[[ Data for review, beginning ]]

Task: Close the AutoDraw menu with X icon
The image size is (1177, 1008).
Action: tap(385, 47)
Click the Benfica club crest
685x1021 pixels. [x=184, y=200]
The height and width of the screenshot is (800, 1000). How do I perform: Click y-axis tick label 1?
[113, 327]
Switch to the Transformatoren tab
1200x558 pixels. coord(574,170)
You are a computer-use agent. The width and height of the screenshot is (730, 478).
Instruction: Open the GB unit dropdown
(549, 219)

[[ Data for review, end ]]

→ Exercise description: What is needed is the full listing, reproduced exactly.

→ Reply to the task:
Task: Close the AutoDraw menu with X icon
The image size is (1177, 1008).
Action: tap(385, 47)
Click the Benfica club crest
685x1021 pixels. [x=184, y=200]
The height and width of the screenshot is (800, 1000). How do I perform: Click y-axis tick label 1?
[113, 327]
Switch to the Transformatoren tab
1200x558 pixels. coord(574,170)
You are a computer-use agent. The width and height of the screenshot is (730, 478).
Instruction: Open the GB unit dropdown
(549, 219)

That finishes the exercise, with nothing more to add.